- Work instructions: Exact wording is required for every entry; transcribe all of them and leave the images out.

- Data section:
☆ ☆ ☆ ☆ ☆ ☆ ☆

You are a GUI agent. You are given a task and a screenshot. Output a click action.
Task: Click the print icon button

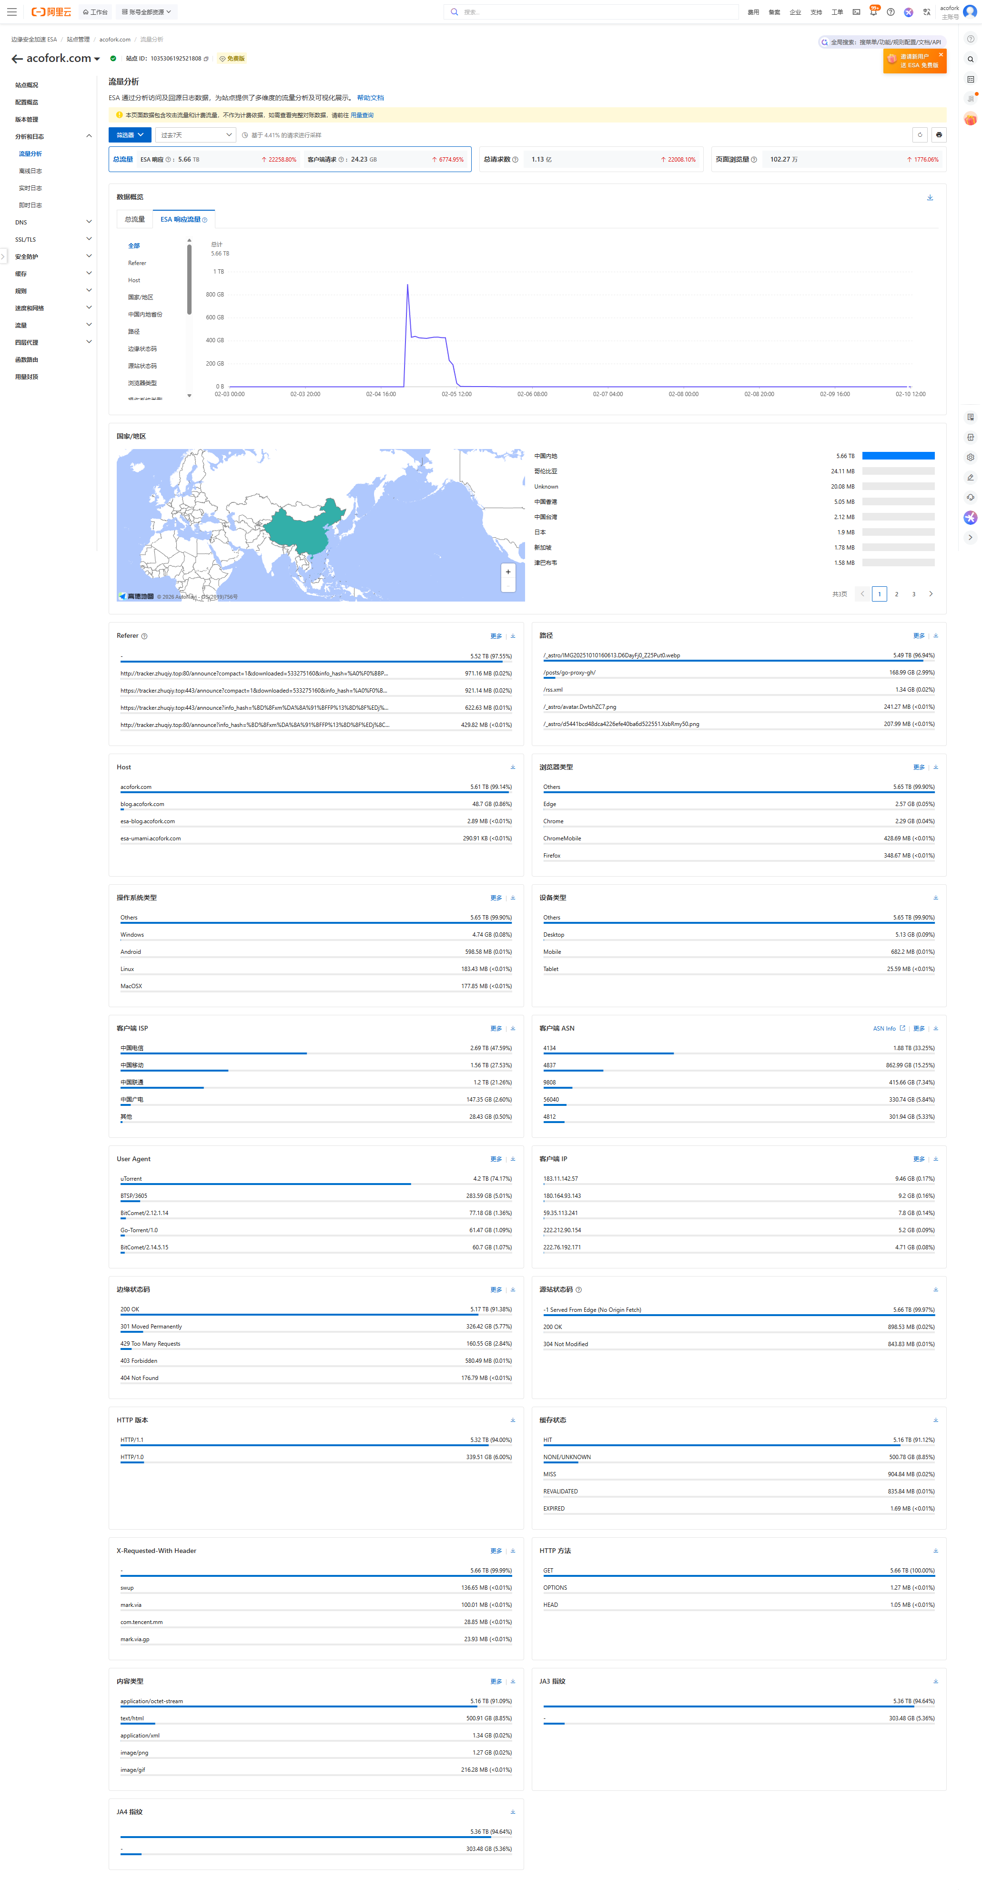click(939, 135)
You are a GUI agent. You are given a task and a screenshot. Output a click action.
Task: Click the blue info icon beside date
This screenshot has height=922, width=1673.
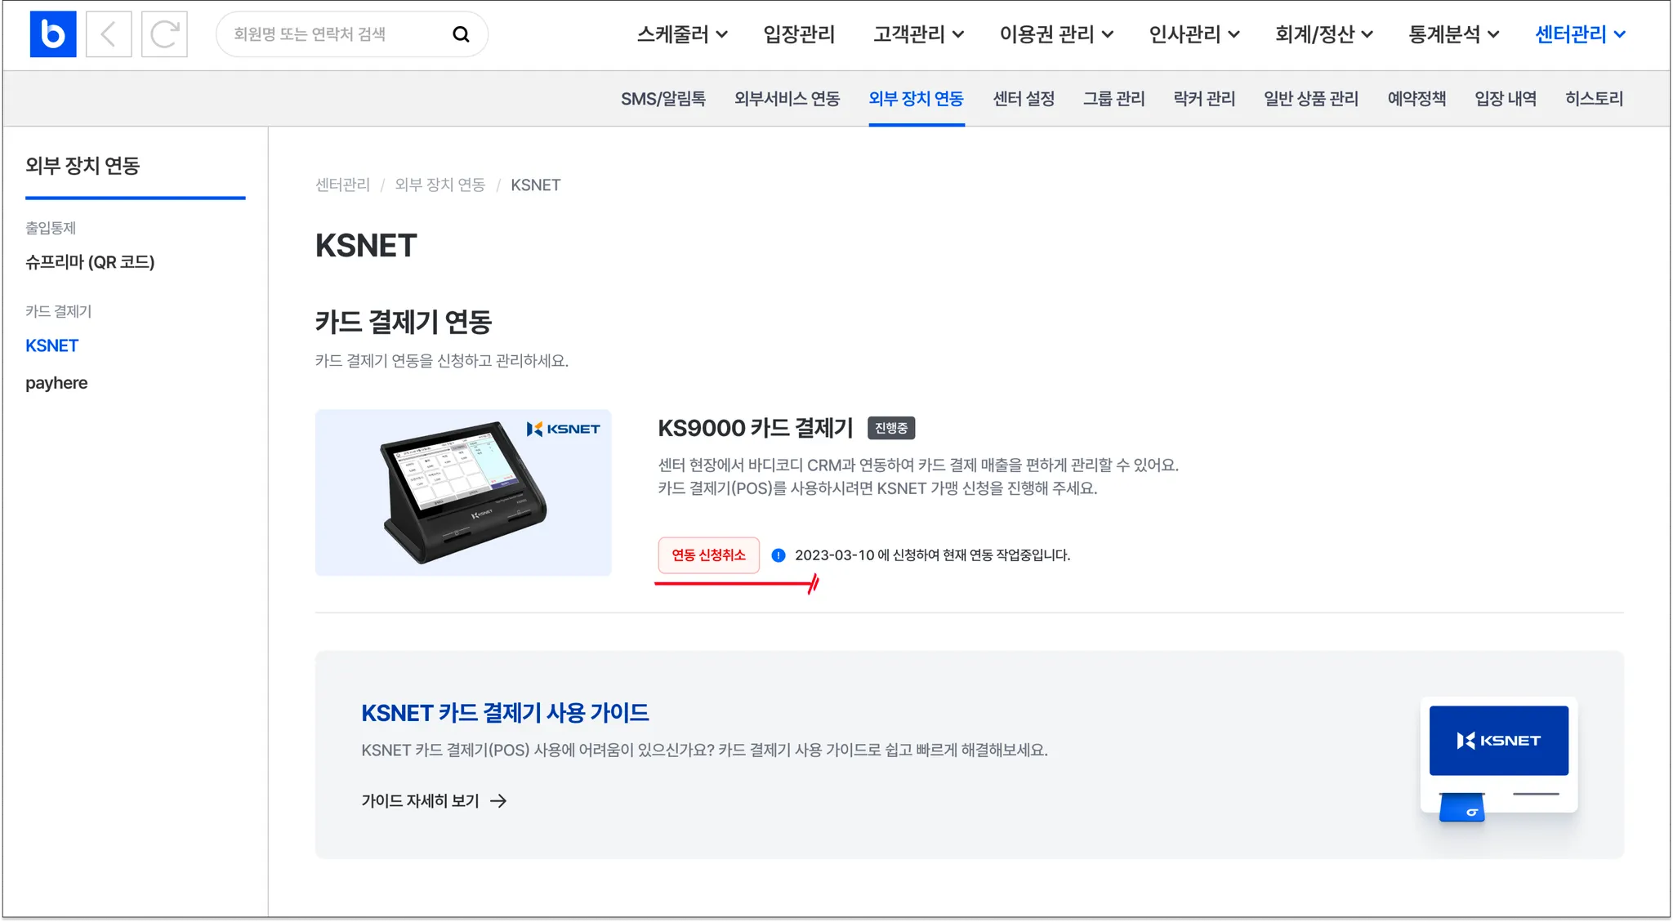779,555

☆ ☆ ☆ ☆ ☆ ☆ ☆

- Output below:
You are a GUI agent. You are given a task and a screenshot. Output a click action.
Task: Click the print icon button

click(939, 135)
You are a GUI agent. You are given a task and a screenshot. Output a click action.
Task: Click the blue info icon beside date
This screenshot has height=922, width=1673.
779,555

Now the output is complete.